> **DO THIS**:
Copy out every one of the following entries character for character, with no changes.

□ □ □

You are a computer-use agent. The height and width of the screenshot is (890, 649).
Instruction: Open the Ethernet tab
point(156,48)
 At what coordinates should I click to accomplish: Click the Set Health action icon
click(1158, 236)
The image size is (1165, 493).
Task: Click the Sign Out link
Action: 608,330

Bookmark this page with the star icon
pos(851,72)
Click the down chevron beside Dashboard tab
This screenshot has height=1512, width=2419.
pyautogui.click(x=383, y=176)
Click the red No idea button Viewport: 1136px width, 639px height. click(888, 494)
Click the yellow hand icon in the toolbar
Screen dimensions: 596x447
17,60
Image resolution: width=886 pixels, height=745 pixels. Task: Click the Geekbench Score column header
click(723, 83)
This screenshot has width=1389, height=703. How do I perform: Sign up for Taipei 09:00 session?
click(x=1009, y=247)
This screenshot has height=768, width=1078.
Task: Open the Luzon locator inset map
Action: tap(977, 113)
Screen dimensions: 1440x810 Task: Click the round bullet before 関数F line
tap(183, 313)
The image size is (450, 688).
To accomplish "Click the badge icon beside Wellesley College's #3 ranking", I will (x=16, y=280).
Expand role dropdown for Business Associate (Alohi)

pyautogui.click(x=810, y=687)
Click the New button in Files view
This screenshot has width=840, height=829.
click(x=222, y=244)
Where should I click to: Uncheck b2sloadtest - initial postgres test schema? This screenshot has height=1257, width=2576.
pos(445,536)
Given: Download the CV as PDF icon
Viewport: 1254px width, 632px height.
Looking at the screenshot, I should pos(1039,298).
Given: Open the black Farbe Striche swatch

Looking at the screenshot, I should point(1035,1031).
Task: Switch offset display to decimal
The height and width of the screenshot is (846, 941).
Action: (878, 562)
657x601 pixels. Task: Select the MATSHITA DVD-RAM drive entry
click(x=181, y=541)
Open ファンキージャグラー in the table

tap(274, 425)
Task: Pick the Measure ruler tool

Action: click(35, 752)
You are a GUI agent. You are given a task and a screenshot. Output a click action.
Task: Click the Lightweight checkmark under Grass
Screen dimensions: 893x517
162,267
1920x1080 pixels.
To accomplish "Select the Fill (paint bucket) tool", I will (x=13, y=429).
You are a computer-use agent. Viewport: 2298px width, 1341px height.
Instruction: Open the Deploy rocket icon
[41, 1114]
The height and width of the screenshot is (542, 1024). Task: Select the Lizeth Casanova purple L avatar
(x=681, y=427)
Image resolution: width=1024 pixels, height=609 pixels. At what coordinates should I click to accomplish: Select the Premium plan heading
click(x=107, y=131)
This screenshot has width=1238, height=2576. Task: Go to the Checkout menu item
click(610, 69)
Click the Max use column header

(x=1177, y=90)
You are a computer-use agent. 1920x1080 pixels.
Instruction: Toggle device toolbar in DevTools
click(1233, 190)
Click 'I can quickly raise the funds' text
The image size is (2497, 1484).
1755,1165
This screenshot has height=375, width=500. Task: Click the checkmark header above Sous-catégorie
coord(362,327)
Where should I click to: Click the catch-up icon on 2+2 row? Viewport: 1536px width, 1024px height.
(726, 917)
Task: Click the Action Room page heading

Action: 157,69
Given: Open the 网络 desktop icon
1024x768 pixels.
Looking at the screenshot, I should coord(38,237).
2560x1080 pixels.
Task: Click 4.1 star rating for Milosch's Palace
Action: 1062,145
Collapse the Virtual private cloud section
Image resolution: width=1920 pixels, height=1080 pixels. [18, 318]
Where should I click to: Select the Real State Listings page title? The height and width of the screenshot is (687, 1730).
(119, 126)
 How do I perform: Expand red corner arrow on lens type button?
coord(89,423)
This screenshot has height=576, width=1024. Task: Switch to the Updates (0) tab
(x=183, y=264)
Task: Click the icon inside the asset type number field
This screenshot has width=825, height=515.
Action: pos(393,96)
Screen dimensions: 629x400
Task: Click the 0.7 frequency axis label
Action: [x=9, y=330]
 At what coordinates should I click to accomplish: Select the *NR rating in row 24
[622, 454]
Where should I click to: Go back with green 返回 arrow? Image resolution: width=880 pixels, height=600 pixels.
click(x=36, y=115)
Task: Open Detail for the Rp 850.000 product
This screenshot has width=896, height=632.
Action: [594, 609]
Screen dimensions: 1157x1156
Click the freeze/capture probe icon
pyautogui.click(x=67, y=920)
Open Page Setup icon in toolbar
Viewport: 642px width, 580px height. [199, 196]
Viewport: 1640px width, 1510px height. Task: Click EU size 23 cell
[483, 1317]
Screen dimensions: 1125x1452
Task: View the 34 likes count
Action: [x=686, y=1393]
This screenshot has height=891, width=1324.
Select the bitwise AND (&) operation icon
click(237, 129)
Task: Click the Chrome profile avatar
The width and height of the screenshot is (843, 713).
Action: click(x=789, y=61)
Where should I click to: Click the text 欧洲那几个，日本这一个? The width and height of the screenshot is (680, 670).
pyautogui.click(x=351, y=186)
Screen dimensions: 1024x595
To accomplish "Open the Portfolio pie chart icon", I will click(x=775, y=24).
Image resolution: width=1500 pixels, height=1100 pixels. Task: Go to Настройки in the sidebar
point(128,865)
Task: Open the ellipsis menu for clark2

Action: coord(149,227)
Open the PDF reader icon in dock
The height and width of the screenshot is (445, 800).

□ □ □

> **WRITTEN ANSWER**:
You are a computer-use agent. The height and width of the screenshot is (890, 649).
Instruction: Open the Ethernet tab
point(156,48)
 At what coordinates should I click to accomplish: Click the Set Health action icon
click(1158, 236)
The image size is (1165, 493).
Task: Click the Sign Out link
Action: 608,330

Bookmark this page with the star icon
pos(851,72)
Click the down chevron beside Dashboard tab
This screenshot has height=1512, width=2419.
pyautogui.click(x=383, y=176)
Click the red No idea button Viewport: 1136px width, 639px height. click(888, 494)
Click the yellow hand icon in the toolbar
Screen dimensions: 596x447
17,60
Image resolution: width=886 pixels, height=745 pixels. Task: Click the Geekbench Score column header
click(723, 83)
This screenshot has width=1389, height=703. How do I perform: Sign up for Taipei 09:00 session?
click(x=1009, y=247)
This screenshot has height=768, width=1078.
Task: Open the Luzon locator inset map
Action: tap(977, 113)
Screen dimensions: 1440x810 Task: Click the round bullet before 関数F line
tap(183, 313)
The image size is (450, 688).
To accomplish "Click the badge icon beside Wellesley College's #3 ranking", I will (x=16, y=280).
Expand role dropdown for Business Associate (Alohi)

pyautogui.click(x=810, y=687)
Click the New button in Files view
This screenshot has width=840, height=829.
click(x=222, y=244)
Where should I click to: Uncheck b2sloadtest - initial postgres test schema? This screenshot has height=1257, width=2576.
pos(445,536)
Given: Download the CV as PDF icon
Viewport: 1254px width, 632px height.
Looking at the screenshot, I should pos(1039,298).
Given: Open the black Farbe Striche swatch

Looking at the screenshot, I should point(1035,1031).
Task: Switch offset display to decimal
The height and width of the screenshot is (846, 941).
Action: (878, 562)
657x601 pixels. Task: Select the MATSHITA DVD-RAM drive entry
click(x=181, y=541)
Open ファンキージャグラー in the table

tap(274, 425)
Task: Pick the Measure ruler tool

Action: click(35, 752)
You are a GUI agent. You are given a task and a screenshot. Output a click action.
Task: Click the Lightweight checkmark under Grass
Screen dimensions: 893x517
162,267
1920x1080 pixels.
To accomplish "Select the Fill (paint bucket) tool", I will (x=13, y=429).
You are a computer-use agent. Viewport: 2298px width, 1341px height.
Instruction: Open the Deploy rocket icon
[41, 1114]
The height and width of the screenshot is (542, 1024). Task: Select the Lizeth Casanova purple L avatar
(x=681, y=427)
Image resolution: width=1024 pixels, height=609 pixels. At what coordinates should I click to accomplish: Select the Premium plan heading
click(x=107, y=131)
This screenshot has width=1238, height=2576. Task: Go to the Checkout menu item
click(610, 69)
Click the Max use column header

(x=1177, y=90)
You are a computer-use agent. 1920x1080 pixels.
Instruction: Toggle device toolbar in DevTools
click(1233, 190)
Click 'I can quickly raise the funds' text
The image size is (2497, 1484).
1755,1165
This screenshot has height=375, width=500. Task: Click the checkmark header above Sous-catégorie
coord(362,327)
Where should I click to: Click the catch-up icon on 2+2 row? Viewport: 1536px width, 1024px height.
(726, 917)
Task: Click the Action Room page heading

Action: 157,69
Given: Open the 网络 desktop icon
1024x768 pixels.
Looking at the screenshot, I should coord(38,237).
2560x1080 pixels.
Task: Click 4.1 star rating for Milosch's Palace
Action: 1062,145
Collapse the Virtual private cloud section
Image resolution: width=1920 pixels, height=1080 pixels. [18, 318]
Where should I click to: Select the Real State Listings page title? The height and width of the screenshot is (687, 1730).
(119, 126)
 How do I perform: Expand red corner arrow on lens type button?
coord(89,423)
This screenshot has height=576, width=1024. Task: Switch to the Updates (0) tab
(x=183, y=264)
Task: Click the icon inside the asset type number field
This screenshot has width=825, height=515.
Action: pos(393,96)
Screen dimensions: 629x400
Task: Click the 0.7 frequency axis label
Action: [x=9, y=330]
 At what coordinates should I click to accomplish: Select the *NR rating in row 24
[622, 454]
Where should I click to: Go back with green 返回 arrow? Image resolution: width=880 pixels, height=600 pixels.
click(x=36, y=115)
Task: Open Detail for the Rp 850.000 product
This screenshot has width=896, height=632.
Action: [594, 609]
Screen dimensions: 1157x1156
Click the freeze/capture probe icon
pyautogui.click(x=67, y=920)
Open Page Setup icon in toolbar
Viewport: 642px width, 580px height. [199, 196]
Viewport: 1640px width, 1510px height. Task: Click EU size 23 cell
[483, 1317]
Screen dimensions: 1125x1452
Task: View the 34 likes count
Action: [x=686, y=1393]
This screenshot has height=891, width=1324.
Select the bitwise AND (&) operation icon
click(237, 129)
Task: Click the Chrome profile avatar
The width and height of the screenshot is (843, 713).
Action: click(x=789, y=61)
Where should I click to: Click the text 欧洲那几个，日本这一个? The width and height of the screenshot is (680, 670).
pyautogui.click(x=351, y=186)
Screen dimensions: 1024x595
To accomplish "Open the Portfolio pie chart icon", I will click(x=775, y=24).
Image resolution: width=1500 pixels, height=1100 pixels. Task: Go to Настройки in the sidebar
point(128,865)
Task: Open the ellipsis menu for clark2

Action: coord(149,227)
Open the PDF reader icon in dock
The height and width of the screenshot is (445, 800).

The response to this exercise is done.